§ About this task: Each line from the one holding "Given: Click the Плазуна answer label text" through the final line of the data below is to be given again exactly, and no other line is to appear.

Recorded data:
◆ ◆ ◆ ◆

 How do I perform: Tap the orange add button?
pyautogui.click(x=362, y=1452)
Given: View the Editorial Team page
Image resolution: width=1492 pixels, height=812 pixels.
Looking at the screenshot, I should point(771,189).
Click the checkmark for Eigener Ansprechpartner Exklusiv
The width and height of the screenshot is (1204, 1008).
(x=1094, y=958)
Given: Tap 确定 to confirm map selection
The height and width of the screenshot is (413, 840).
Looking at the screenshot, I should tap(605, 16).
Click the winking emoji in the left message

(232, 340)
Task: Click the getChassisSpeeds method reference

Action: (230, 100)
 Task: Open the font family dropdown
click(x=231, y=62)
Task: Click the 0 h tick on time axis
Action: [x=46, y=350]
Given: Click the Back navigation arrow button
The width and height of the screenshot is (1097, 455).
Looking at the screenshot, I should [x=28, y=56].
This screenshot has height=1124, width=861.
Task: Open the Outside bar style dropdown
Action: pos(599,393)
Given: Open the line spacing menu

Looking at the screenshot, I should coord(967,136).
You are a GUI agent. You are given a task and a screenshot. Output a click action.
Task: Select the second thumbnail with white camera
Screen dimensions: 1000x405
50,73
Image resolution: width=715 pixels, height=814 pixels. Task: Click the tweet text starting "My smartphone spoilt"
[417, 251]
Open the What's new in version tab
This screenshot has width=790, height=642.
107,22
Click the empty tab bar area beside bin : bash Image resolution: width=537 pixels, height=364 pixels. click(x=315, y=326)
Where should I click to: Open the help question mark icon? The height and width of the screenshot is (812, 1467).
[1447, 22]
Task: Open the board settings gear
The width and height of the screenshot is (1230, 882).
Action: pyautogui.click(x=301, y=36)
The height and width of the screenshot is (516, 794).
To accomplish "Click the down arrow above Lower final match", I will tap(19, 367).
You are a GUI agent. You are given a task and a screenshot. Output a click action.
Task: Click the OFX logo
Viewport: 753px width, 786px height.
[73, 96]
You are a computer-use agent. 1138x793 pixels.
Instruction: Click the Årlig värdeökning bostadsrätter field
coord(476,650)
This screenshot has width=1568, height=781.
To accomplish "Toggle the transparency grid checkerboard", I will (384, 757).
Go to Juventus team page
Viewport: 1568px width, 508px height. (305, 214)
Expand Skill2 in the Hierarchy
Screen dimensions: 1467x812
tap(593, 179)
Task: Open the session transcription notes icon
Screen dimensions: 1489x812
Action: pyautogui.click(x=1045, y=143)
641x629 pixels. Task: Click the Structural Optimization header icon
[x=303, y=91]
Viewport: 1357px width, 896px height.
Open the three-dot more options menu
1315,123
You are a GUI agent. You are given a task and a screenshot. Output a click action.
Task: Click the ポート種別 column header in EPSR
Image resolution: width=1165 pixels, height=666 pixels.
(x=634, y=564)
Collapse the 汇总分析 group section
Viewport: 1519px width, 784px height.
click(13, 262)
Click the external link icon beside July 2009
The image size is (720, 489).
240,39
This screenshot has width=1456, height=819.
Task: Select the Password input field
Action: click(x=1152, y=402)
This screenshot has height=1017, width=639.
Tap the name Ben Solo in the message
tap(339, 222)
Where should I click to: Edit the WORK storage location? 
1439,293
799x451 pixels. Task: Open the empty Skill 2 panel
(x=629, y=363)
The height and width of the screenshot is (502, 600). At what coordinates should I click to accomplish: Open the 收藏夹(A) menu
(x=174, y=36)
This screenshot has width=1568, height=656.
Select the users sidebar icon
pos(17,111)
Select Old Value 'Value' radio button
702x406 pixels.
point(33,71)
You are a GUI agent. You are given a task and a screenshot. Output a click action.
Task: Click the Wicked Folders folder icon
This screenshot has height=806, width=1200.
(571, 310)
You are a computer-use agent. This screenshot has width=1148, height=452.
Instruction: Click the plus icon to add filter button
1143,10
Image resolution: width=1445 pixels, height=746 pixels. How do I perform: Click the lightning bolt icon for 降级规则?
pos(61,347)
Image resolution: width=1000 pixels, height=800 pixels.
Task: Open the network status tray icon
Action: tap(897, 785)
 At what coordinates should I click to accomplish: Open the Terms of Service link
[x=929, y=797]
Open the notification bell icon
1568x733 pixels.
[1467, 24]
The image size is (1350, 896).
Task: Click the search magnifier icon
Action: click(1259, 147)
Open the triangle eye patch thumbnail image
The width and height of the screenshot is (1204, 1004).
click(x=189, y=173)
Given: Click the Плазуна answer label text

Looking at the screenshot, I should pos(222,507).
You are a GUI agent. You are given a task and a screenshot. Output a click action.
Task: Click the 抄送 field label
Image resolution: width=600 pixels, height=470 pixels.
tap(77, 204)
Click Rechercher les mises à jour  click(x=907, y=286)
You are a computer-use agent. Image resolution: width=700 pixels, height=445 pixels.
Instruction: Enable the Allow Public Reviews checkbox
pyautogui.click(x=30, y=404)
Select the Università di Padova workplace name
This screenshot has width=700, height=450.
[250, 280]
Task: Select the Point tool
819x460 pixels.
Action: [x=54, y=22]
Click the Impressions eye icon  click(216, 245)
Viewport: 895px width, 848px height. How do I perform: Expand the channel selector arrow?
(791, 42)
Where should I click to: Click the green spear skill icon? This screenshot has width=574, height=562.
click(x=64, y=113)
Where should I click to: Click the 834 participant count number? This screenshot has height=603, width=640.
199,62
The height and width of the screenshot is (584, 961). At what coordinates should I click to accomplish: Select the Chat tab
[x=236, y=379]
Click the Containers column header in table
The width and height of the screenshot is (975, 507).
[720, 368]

◆ ◆ ◆ ◆

§ Result of this exercise:
Given: Click the Плазуна answer label text

Looking at the screenshot, I should pos(222,507).
You are a GUI agent. You are given a task and a screenshot. Output a click action.
Task: Click the 抄送 field label
Image resolution: width=600 pixels, height=470 pixels.
tap(77, 204)
Click Rechercher les mises à jour  click(x=907, y=286)
You are a computer-use agent. Image resolution: width=700 pixels, height=445 pixels.
Instruction: Enable the Allow Public Reviews checkbox
pyautogui.click(x=30, y=404)
Select the Università di Padova workplace name
This screenshot has width=700, height=450.
[250, 280]
Task: Select the Point tool
819x460 pixels.
Action: [x=54, y=22]
Click the Impressions eye icon  click(216, 245)
Viewport: 895px width, 848px height. How do I perform: Expand the channel selector arrow?
(791, 42)
Where should I click to: Click the green spear skill icon? This screenshot has width=574, height=562.
click(x=64, y=113)
Where should I click to: Click the 834 participant count number? This screenshot has height=603, width=640.
199,62
The height and width of the screenshot is (584, 961). At what coordinates should I click to accomplish: Select the Chat tab
[x=236, y=379]
Click the Containers column header in table
The width and height of the screenshot is (975, 507).
[720, 368]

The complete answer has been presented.